Stored entries
· · · · ·

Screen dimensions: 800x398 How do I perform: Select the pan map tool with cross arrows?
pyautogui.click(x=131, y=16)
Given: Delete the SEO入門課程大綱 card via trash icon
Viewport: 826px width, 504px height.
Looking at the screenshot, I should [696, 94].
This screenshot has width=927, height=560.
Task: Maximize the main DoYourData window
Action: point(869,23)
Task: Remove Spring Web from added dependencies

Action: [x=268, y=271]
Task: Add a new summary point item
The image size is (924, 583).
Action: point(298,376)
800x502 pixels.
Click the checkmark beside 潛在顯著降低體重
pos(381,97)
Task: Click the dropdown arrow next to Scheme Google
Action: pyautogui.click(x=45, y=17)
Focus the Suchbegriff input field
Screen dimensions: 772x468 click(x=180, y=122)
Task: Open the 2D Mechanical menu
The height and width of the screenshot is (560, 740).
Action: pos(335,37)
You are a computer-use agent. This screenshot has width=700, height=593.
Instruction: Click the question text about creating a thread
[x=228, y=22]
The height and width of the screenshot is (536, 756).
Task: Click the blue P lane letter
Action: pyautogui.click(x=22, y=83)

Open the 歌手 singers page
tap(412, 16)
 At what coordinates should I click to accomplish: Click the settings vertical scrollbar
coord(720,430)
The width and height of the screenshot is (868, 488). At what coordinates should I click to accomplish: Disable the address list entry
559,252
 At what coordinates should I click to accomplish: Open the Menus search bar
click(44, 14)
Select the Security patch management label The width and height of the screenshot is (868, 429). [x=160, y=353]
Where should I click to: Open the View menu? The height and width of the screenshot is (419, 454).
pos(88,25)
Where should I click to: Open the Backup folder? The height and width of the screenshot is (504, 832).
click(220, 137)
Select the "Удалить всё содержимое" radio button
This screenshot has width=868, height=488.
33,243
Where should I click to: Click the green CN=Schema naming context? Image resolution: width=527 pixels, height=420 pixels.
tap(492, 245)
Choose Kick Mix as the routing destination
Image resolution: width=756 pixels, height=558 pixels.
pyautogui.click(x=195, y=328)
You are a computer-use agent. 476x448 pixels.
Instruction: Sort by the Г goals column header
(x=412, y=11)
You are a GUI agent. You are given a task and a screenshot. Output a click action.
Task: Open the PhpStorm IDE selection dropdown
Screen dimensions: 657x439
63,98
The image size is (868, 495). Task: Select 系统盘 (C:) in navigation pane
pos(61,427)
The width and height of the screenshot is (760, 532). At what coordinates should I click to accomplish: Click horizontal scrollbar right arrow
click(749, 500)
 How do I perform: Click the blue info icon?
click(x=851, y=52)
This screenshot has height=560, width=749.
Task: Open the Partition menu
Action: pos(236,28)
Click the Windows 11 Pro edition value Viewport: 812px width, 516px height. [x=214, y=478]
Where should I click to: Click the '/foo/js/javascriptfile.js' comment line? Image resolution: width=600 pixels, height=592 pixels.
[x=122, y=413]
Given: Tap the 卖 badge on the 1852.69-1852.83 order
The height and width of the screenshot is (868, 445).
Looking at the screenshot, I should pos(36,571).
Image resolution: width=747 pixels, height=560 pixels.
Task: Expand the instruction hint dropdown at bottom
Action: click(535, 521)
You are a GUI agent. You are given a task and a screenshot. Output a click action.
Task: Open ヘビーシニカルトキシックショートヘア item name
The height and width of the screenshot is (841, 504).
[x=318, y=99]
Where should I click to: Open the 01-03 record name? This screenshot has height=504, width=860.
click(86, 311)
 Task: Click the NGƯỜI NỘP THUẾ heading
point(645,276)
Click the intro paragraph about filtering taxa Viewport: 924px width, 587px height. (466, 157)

· · · · ·

What the task requires:
Output the entire data exactly, line for line.

Exercise result:
Screen dimensions: 800x398 How do I perform: Select the pan map tool with cross arrows?
pyautogui.click(x=131, y=16)
Given: Delete the SEO入門課程大綱 card via trash icon
Viewport: 826px width, 504px height.
Looking at the screenshot, I should [696, 94].
This screenshot has width=927, height=560.
Task: Maximize the main DoYourData window
Action: point(869,23)
Task: Remove Spring Web from added dependencies

Action: [x=268, y=271]
Task: Add a new summary point item
The image size is (924, 583).
Action: point(298,376)
800x502 pixels.
Click the checkmark beside 潛在顯著降低體重
pos(381,97)
Task: Click the dropdown arrow next to Scheme Google
Action: pyautogui.click(x=45, y=17)
Focus the Suchbegriff input field
Screen dimensions: 772x468 click(x=180, y=122)
Task: Open the 2D Mechanical menu
The height and width of the screenshot is (560, 740).
Action: pos(335,37)
You are a computer-use agent. This screenshot has width=700, height=593.
Instruction: Click the question text about creating a thread
[x=228, y=22]
The height and width of the screenshot is (536, 756).
Task: Click the blue P lane letter
Action: pyautogui.click(x=22, y=83)

Open the 歌手 singers page
tap(412, 16)
 At what coordinates should I click to accomplish: Click the settings vertical scrollbar
coord(720,430)
The width and height of the screenshot is (868, 488). At what coordinates should I click to accomplish: Disable the address list entry
559,252
 At what coordinates should I click to accomplish: Open the Menus search bar
click(44, 14)
Select the Security patch management label The width and height of the screenshot is (868, 429). [x=160, y=353]
Where should I click to: Open the View menu? The height and width of the screenshot is (419, 454).
pos(88,25)
Where should I click to: Open the Backup folder? The height and width of the screenshot is (504, 832).
click(220, 137)
Select the "Удалить всё содержимое" radio button
This screenshot has width=868, height=488.
33,243
Where should I click to: Click the green CN=Schema naming context? Image resolution: width=527 pixels, height=420 pixels.
tap(492, 245)
Choose Kick Mix as the routing destination
Image resolution: width=756 pixels, height=558 pixels.
pyautogui.click(x=195, y=328)
You are a computer-use agent. 476x448 pixels.
Instruction: Sort by the Г goals column header
(x=412, y=11)
You are a GUI agent. You are given a task and a screenshot. Output a click action.
Task: Open the PhpStorm IDE selection dropdown
Screen dimensions: 657x439
63,98
The image size is (868, 495). Task: Select 系统盘 (C:) in navigation pane
pos(61,427)
The width and height of the screenshot is (760, 532). At what coordinates should I click to accomplish: Click horizontal scrollbar right arrow
click(749, 500)
 How do I perform: Click the blue info icon?
click(x=851, y=52)
This screenshot has height=560, width=749.
Task: Open the Partition menu
Action: pos(236,28)
Click the Windows 11 Pro edition value Viewport: 812px width, 516px height. [x=214, y=478]
Where should I click to: Click the '/foo/js/javascriptfile.js' comment line? Image resolution: width=600 pixels, height=592 pixels.
[x=122, y=413]
Given: Tap the 卖 badge on the 1852.69-1852.83 order
The height and width of the screenshot is (868, 445).
Looking at the screenshot, I should pos(36,571).
Image resolution: width=747 pixels, height=560 pixels.
Task: Expand the instruction hint dropdown at bottom
Action: click(535, 521)
You are a GUI agent. You are given a task and a screenshot. Output a click action.
Task: Open ヘビーシニカルトキシックショートヘア item name
The height and width of the screenshot is (841, 504).
[x=318, y=99]
Where should I click to: Open the 01-03 record name? This screenshot has height=504, width=860.
click(86, 311)
 Task: Click the NGƯỜI NỘP THUẾ heading
point(645,276)
Click the intro paragraph about filtering taxa Viewport: 924px width, 587px height. (466, 157)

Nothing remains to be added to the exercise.